Is Reckon Limited (ASX: RKN) the next takeover target in the information technology space? This certainly looks to be the case with the accounting software developer surging to a more than three-month high today after management confirmed it had hired Macquarie Group Ltd (ASX:MQG) as its advisor.
It's reported that the company has fielded at least one takeover approach from a trade buyer or private equity group, according to the Australian Financial Review, although Reckon has refused to confirm the news.
As the saying goes – you sometimes say more by not saying anything – and the 13.5% surge in its share price to $2.19 suggests the market is giving credit to the rumours.

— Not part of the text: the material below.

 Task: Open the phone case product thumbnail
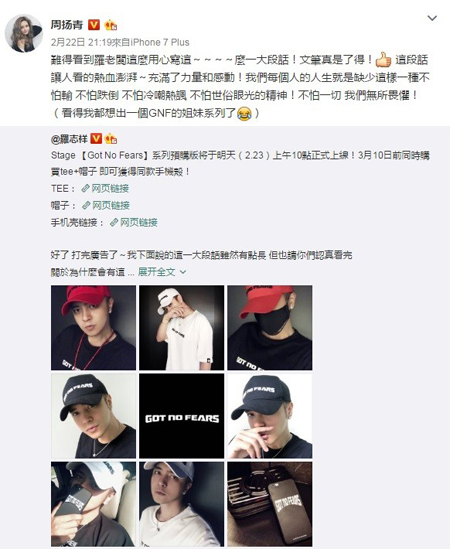click(270, 504)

While investors shouldn't indulge in speculation, I think there are a few good reasons why Reckon would appear attractive to a suitor.

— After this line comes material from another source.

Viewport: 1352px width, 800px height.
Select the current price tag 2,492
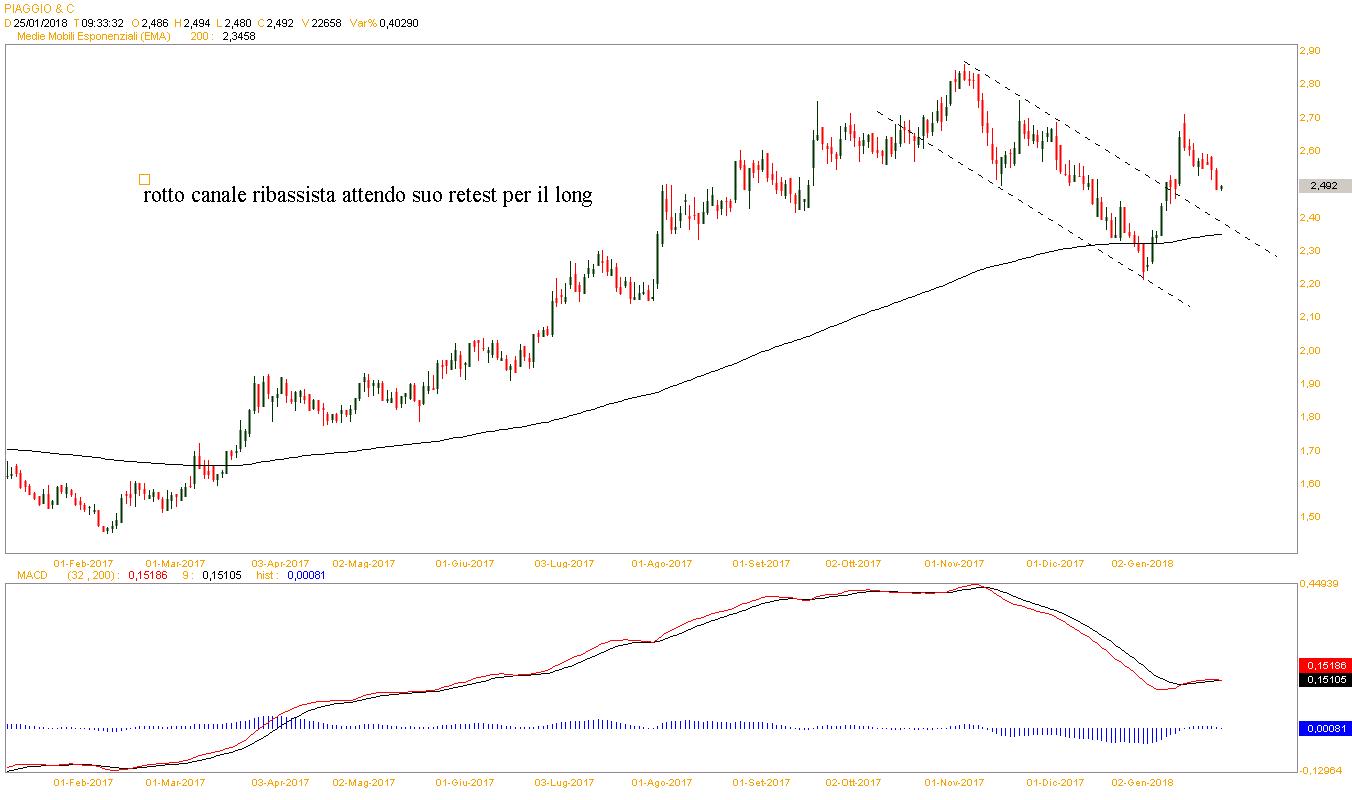pos(1324,186)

Its subscription revenue is growing fast and total recurring revenue stands at $36.2 million for the six months to end June 2015, which represents around two-thirds of total revenue.
The stock is also looking cheap as most investors have taken Reckon off their watch list to chase higher profile rivals such as XERO FPO NZ (ASX: XRO) and recently listed Myob Group Ltd (ASX: MYO) to such a point that the two have market capitalisations of around $2 billion each, compared with Reckon's $246 million market weighting (and that's with today's share price surge!).
What's more, Reckon is looking like a bargain on a forecast price-earnings multiple (P/E) basis with the stock trading at 14x consensus 2016 estimates (its financial year is the same as the calendar year), when MYOB is on 21x.
Forget about XERO's P/E. It doesn't have one as it isn't expected to turn a profit for some years yet.
However, detractors will point out that Reckon is sitting on a pretty big debt load of $41 million compared to its equity base of $33.5 million, which could turn potential suitors off or at least prompt them to make a takeover offer at a discount to account for the debt.
This means Reckon is sitting on an enterprise value to earnings before interest, tax, depreciation and amortisation (EV/EBITDA) of nearly 14x – and that doesn't look like a such a bargain to bidders, although it isn't so high as to put everyone off.
The fact is there is a lot of merger and acquisition activity on the market with record low interest rates, a weak Australian dollar and cashed up bidders lurking. The IT sector is getting its fair share of corporate attention and you only have to look at UXC Limited (ASX: UXC) for a recent example.
Private equity raiders are also comfortable with the accounting software space. MYOB used to be owned by Bain Capital before it was floated in May this year.
But it's never a good idea to chase a stock mainly for its takeover appeal and I don't see a lot of value in buying Reckon at these levels unless I was sure it will attract a takeover bid at a substantially higher price.
Instead, I would prefer to target IT stocks like Empired Ltd (ASX: EPD) or even Netcomm Wireless Ltd (ASX: NTC) for their fundamentals.